• [Excerpted passage]
------------------------------------------------------------------------

RISK MANAGERS: A SEAT AT THE TABLE

April 7, 2010

Dr. Susan Mangiero, CEO of Investment Governance, Inc., discusses  fiduciary responsibilities and risk management with Mr. Karlheinz Muhr. Mr. Muhr is Chairman and CEO of Cenario Capital Management in New York, an independent asset and risk management firm for trusts, endowments, foundations, insurance companies, pension funds and family offices. Prior to forming Cenario, Mr. Muhr was Managing Director of Credit Suisse in the Asset Management Division and Head of Credit Suisse Volaris Volatility Management, based in New York, respectively.

 

Susan: Welcome, Karlheinz.

Karlheinz: Thank you very much, Susan.  Welcome everyone else as well.

Susan:  Let me start with a question about why a focus on risk management is needed and how this maps back to fiduciary responsibilities. Is there a particular galvanizing event that is causing more attention to be paid now to risk management than in the past?

Karlheinz:  The turmoil and turbulence we have seen in the markets in the last few years -- particularly over the past year-and-a-half -- probably could be called a galvanizing event.  But I think the whole approach to risk management and the changing role of the fiduciary has been in the making, in transformation for the last several years. I think it is a realization that people are starting to separate activities between what they would do with their own money and what they have to do as a fiduciary.  It is that re-definition of what it means to be a trustee of other peoples’ money. There we feel -- and I think we’re supported now by more and more people -- that there are principally two activities for which stewards should be held accountable. One is to avoid disastrous outcomes. Second, stewards must manage to meet an expected pay out rate, whatever that liability is, a bogey rate, a pay off rate that people are trying to achieve with a high degree of likelihood. Both of these aspects - avoid disastrous outcomes and manage toward an expected pay out rate - involve risk management. This is why I think we are seeing the subject matter front and center and clearly as a result of what has happened in the markets. 

Susan:  You talk a lot about fiduciary responsibilities with respect to risk management.  Do you feel that those functional and also explicit fiduciaries who do not pay attention to risk management are leaving themselves open to bad consequences?

------------------------------------------------------------------------

• [Task prompt] Reproduce the part of the risk management interview between "April 7, 2010" and "else as well.", inclusive. The listing after the interview isn't needed for anything here.

------------------------------------------------------------------------

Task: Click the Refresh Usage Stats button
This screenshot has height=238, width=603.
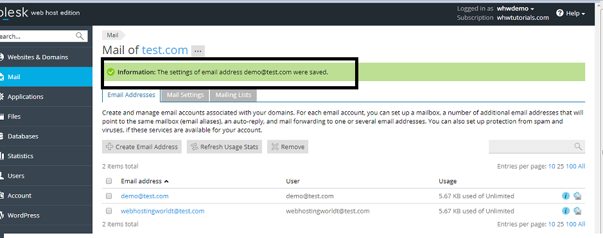Action: (225, 147)
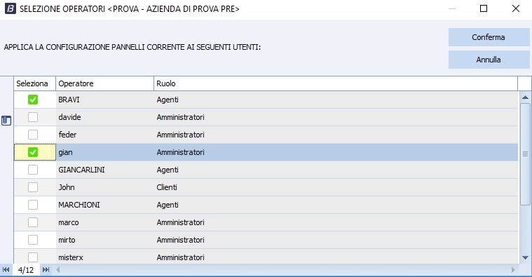Image resolution: width=532 pixels, height=277 pixels.
Task: Click the row indicator icon beside davide
Action: 6,121
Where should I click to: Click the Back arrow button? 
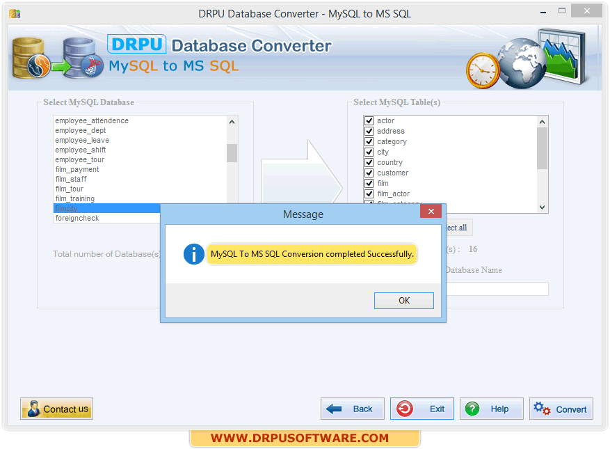[x=352, y=409]
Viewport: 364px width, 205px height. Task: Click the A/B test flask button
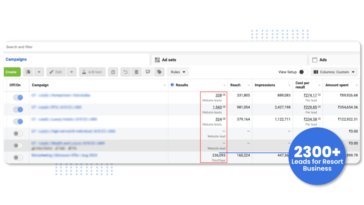coord(92,72)
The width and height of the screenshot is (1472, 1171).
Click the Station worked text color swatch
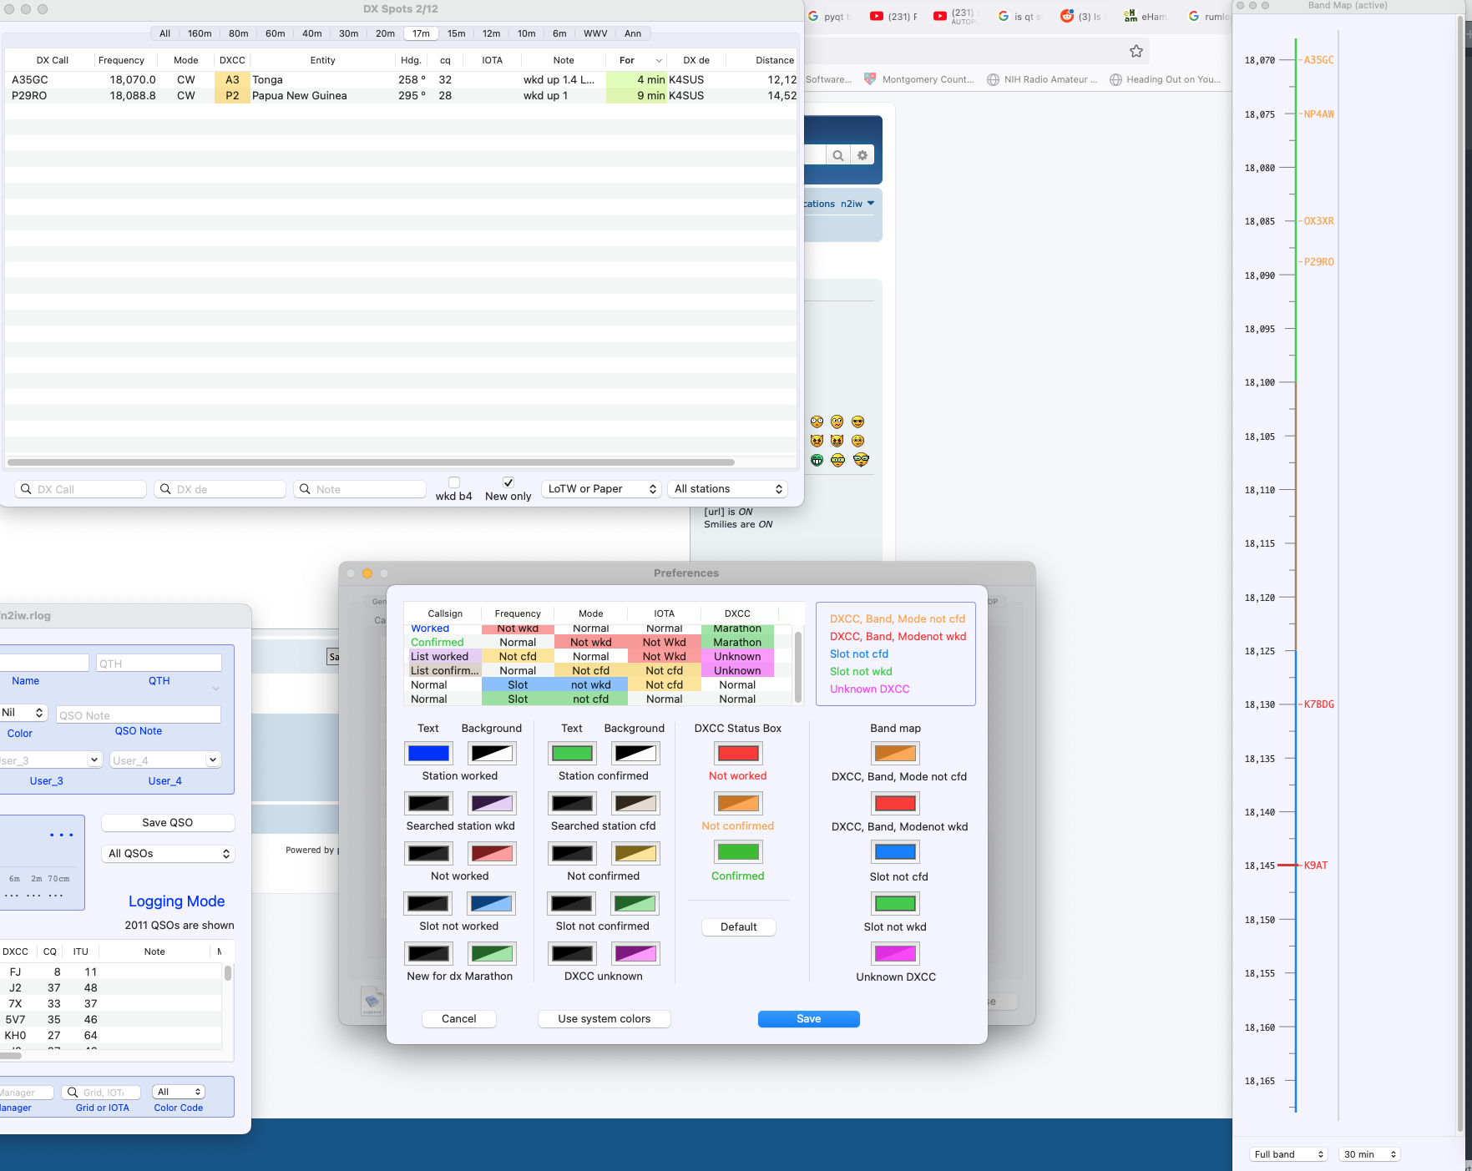click(x=429, y=754)
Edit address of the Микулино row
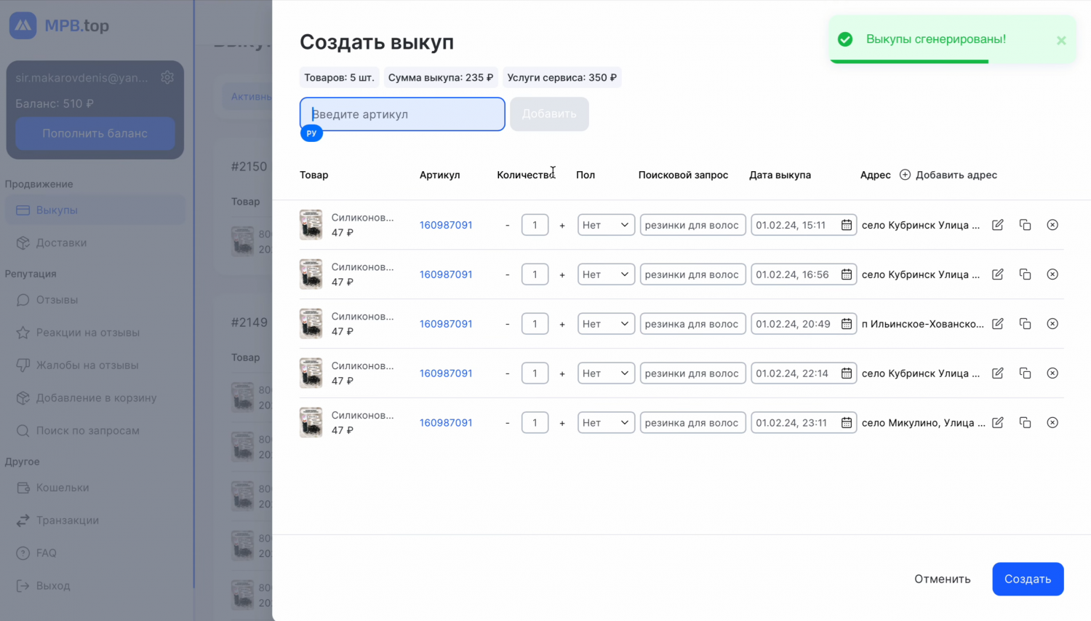Image resolution: width=1091 pixels, height=621 pixels. pos(998,423)
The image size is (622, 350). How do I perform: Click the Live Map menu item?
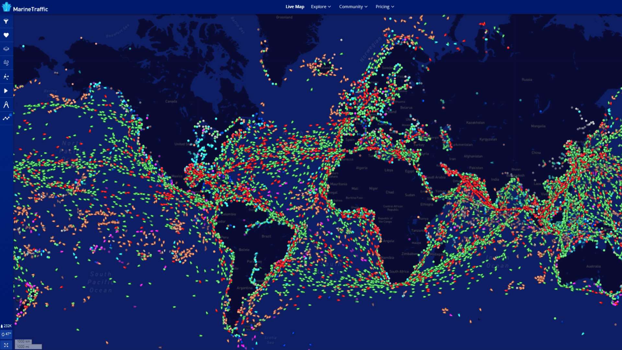(295, 6)
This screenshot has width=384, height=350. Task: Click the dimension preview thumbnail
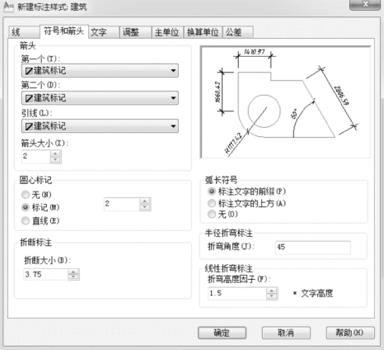pos(286,102)
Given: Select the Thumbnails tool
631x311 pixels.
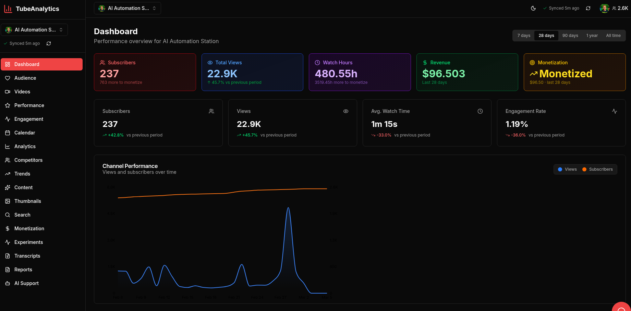Looking at the screenshot, I should [x=27, y=201].
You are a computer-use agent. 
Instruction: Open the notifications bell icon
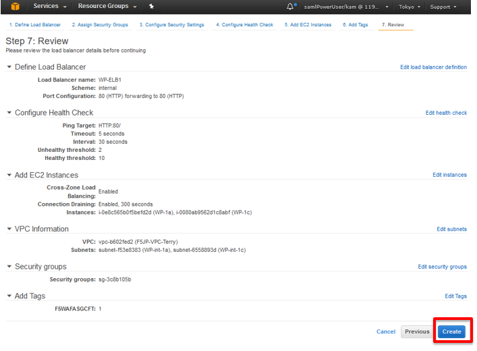(x=291, y=6)
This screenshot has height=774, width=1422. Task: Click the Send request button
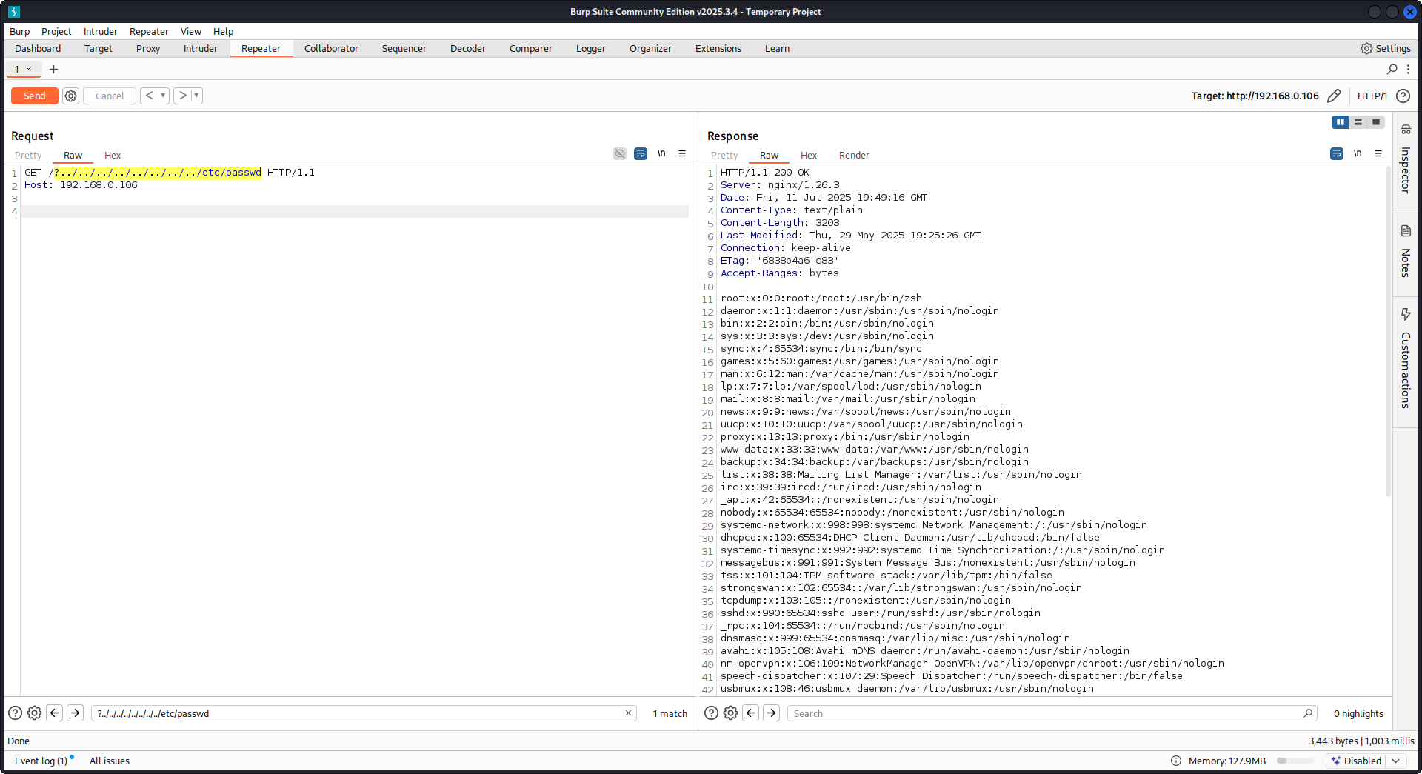coord(34,96)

------------------------------------------------------------------------

• [Solved problem]
April 7, 2010

Dr. Susan Mangiero, CEO of Investment Governance, Inc., discusses  fiduciary responsibilities and risk management with Mr. Karlheinz Muhr. Mr. Muhr is Chairman and CEO of Cenario Capital Management in New York, an independent asset and risk management firm for trusts, endowments, foundations, insurance companies, pension funds and family offices. Prior to forming Cenario, Mr. Muhr was Managing Director of Credit Suisse in the Asset Management Division and Head of Credit Suisse Volaris Volatility Management, based in New York, respectively.

 

Susan: Welcome, Karlheinz.

Karlheinz: Thank you very much, Susan.  Welcome everyone else as well.